I tend to stick to following smaller, sometimes more esoteric names. I find it's a much more interesting pond in which to fish in for value. But it is also limiting at times, not to mention volatile. So I will sometimes seek out bigger names; if they are cheap enough, I'll buy them. When I do buy these names, I often hold on to them for at least for a couple of years. I'm still sitting on an eBay (EBAY) position that I established in 2009. That might seem odd for a value investor, but not when you consider that the stock was trading for 9x earnings when I bought it.
One larger name that has me interested is Corning (GLW), which is an old-time company that is now best known for its specialty glass. It's hard to imagine now that this company was part of the tech bubble, and traded above $100 per share (split adjusted) in late 2000. Just two years later, after the proverbial bubble burst, Corning shares were trading in the $1.00 range.

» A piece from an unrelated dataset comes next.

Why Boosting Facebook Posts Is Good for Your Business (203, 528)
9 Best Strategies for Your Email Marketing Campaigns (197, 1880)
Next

Today's Corning is a different animal. While it is not immune to the economic pressures facing consumers -- given the use of its specialty glass products in everything from TVs to tablets -- there appears to be a lot of uncertainty already priced into the stock. Currently trading at 7x trailing earnings, 2012 consensus estimates put the stock's forward P/E ratio at about 8. For the third quarter, revenue grew nearly 30% to $2.075 billion, ahead of the $2.02 billion consensus estimate. Net income rose 3.3% t0 $811 million. While the net profit margin fell from 49% to 39% (I had to check those numbers twice; those are amazing margins), the company beat the $0.42 consensus earnings estimates by $0.06.
What really has grabbed my attention, though, is the fact that Corning recently raised its quarterly dividend by 50%, from $0.05 per share to $0.075. While that makes for a decent yield of 1.9%, the increase itself is a potentially powerful signal. Dividend increases signal confidence from management that the business is headed in the right direction. You can't fake dividend increases: If you raise the dividend one quarter, but have to decrease or eliminate it the next, investors will flee and your stock will get hammered.
One could argue that raising the dividend was actually an easy decision for Corning, given the company's $4.9 billion in cash and $1.5 billion in short-term investments, which represents more than $4 per share in cash and short-term investments. But I still see it as a positive, easy decision or not. I also like that this company has a good balance sheet, with just $2.3 billion in debt, an amount that is not staggering given the company's cash hoard. In addition, the capital-intensive nature of the businesses it runs is attractive. The stock also currently trades at just 1.14x tangible book value per share.
I'll expect some more volatility from this name, but I might have to make some room in the portfolio for another large-cap.